As time marches forward, distant objects not bound to one another will recede from each other’s perspective at a faster and faster rate. By the time the Universe is 9.2 billion years old, right when our Solar System is forming, the matter density will have dropped below the dark energy density. By the present day, 13.8 billion years after the Big Bang, dark energy accounts for approximately 70% of the total energy in the Universe; when the Universe reaches twice its present age, dark energy will account for over 95% of the Universe’s total energy. Throughout all that time, distant galaxies will continue to speed up, faster and faster, in their apparent recession from our perspective.

For the past 6 billion years, the Universe’s expansion has been accelerating, meaning that any distant galaxy we monitor appears to recede from us at an ever-increasing speed. Any galaxy currently at a distance of approximately 18 billion light-years from us now appears to recede away faster than the speed of light, meaning there’s nothing we can ever do to reach or contact it again. Given that the Universe is already 46 billion light-years in radius, this means that 94% of the galaxies in the Universe are already forever beyond our reach.

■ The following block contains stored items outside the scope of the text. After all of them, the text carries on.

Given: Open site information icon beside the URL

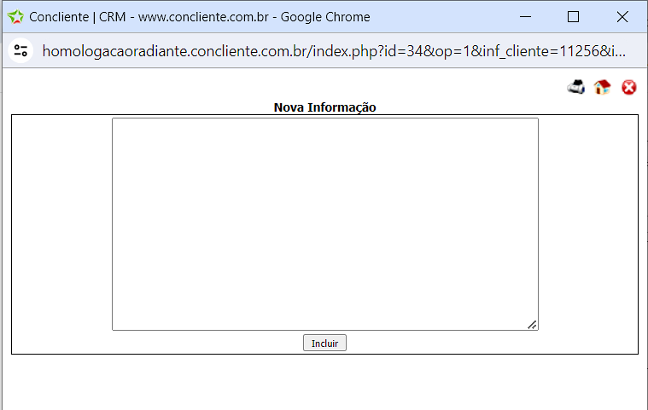Looking at the screenshot, I should click(20, 50).
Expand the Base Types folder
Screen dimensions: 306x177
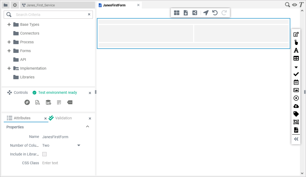click(x=9, y=24)
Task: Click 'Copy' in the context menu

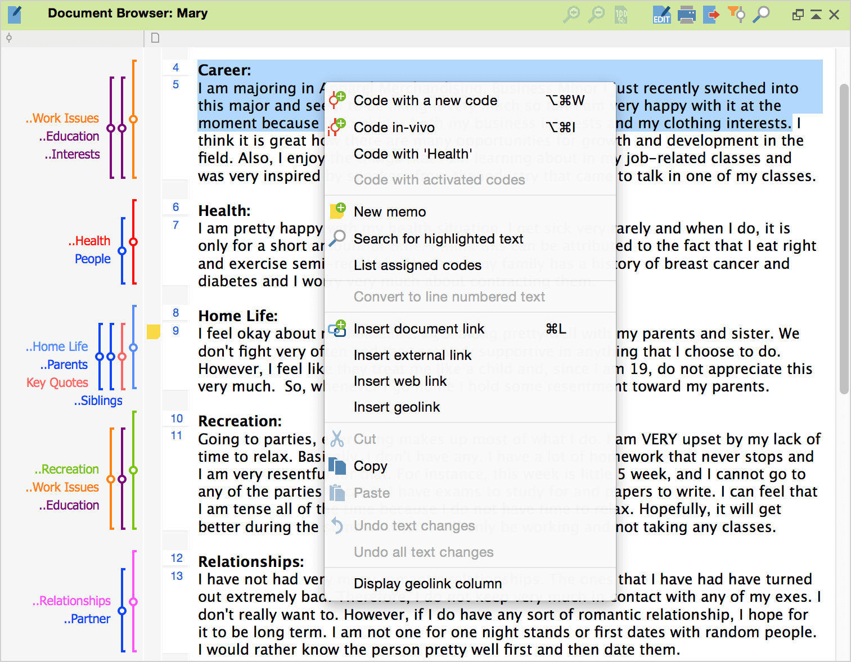Action: coord(370,466)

For billions of years, dark energy’s density would have been tiny compared to the density of matter, meaning its effects would have been undetectable if humans had arisen too early. Tens of billions of years from now, dark energy will have pushed everything beyond our Local Group far away from us; the merged remains of the Local Group will be the only galaxy remaining. It’s only because we came along when we did, at this golden cosmic time, that we can perceive what the Universe is actually made of. Dark energy is real, began dominating our Universe at an age of 7.8 billion years old, and determines our cosmic fate from here on out!